Bethanechol is a medication that is used to treat urinary retention, a condition in which a person is unable to empty their bladder completely. It works by stimulating the muscles in the bladder and urinary tract to contract, which helps to empty the bladder. Bethanechol is usually given as an injection or a suppository, and it is typically used in people who are unable to urinate due to surgery, injury, or certain medical conditions. It is important to note that bethanechol can cause side effects, such as nausea, vomiting, and diarrhea, and it should only be used under the supervision of a healthcare provider.

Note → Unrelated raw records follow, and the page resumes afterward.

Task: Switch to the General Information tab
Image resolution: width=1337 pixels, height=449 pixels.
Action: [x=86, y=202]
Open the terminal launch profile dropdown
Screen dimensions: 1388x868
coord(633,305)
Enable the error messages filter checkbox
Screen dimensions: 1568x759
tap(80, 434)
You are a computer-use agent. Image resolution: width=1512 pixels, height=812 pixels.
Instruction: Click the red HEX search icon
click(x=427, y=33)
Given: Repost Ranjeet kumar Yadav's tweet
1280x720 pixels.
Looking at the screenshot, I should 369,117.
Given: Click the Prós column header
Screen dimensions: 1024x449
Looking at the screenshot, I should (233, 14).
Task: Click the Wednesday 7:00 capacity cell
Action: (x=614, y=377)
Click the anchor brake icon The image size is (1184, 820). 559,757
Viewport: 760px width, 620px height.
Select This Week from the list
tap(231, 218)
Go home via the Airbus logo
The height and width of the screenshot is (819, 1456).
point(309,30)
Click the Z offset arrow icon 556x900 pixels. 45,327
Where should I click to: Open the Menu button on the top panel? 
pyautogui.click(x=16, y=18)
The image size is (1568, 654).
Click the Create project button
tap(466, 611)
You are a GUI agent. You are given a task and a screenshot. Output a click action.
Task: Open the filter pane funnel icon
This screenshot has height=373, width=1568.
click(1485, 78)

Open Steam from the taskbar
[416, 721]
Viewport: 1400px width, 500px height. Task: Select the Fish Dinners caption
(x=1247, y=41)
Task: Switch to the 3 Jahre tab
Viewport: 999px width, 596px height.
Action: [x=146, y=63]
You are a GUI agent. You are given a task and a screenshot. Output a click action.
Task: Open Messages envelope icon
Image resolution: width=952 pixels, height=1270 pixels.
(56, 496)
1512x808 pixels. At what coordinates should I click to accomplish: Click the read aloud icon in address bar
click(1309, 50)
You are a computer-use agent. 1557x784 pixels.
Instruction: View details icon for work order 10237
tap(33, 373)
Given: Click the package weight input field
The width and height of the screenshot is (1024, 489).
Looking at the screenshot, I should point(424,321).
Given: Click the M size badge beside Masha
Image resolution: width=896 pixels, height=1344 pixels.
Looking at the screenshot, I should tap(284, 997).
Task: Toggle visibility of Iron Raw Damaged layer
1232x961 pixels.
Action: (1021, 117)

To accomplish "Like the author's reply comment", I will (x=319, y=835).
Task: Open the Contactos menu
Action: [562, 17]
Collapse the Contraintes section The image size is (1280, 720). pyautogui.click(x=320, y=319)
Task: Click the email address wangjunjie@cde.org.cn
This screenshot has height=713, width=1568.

In the medical field, an antidote is a substance that is used to counteract or neutralize the effects of a toxic substance or poison. Antidotes are typically administered to individuals who have ingested, inhaled, or been exposed to a harmful substance in order to prevent or treat the harmful effects of the poison. Antidotes can be used to treat a wide range of toxic substances, including drugs, chemicals, and biological agents. For example, activated charcoal is often used as an antidote to treat poisoning from certain drugs, while atropine is used to counteract the effects of nerve gas poisoning. It is important to note that not all toxic substances have an antidote, and in some cases, the best course of treatment may be supportive care rather than the administration of an antidote. Additionally, some antidotes can themselves be harmful if administered in the wrong dosage or to the wrong individual, so it is important for healthcare professionals to be trained in the proper use of antidotes.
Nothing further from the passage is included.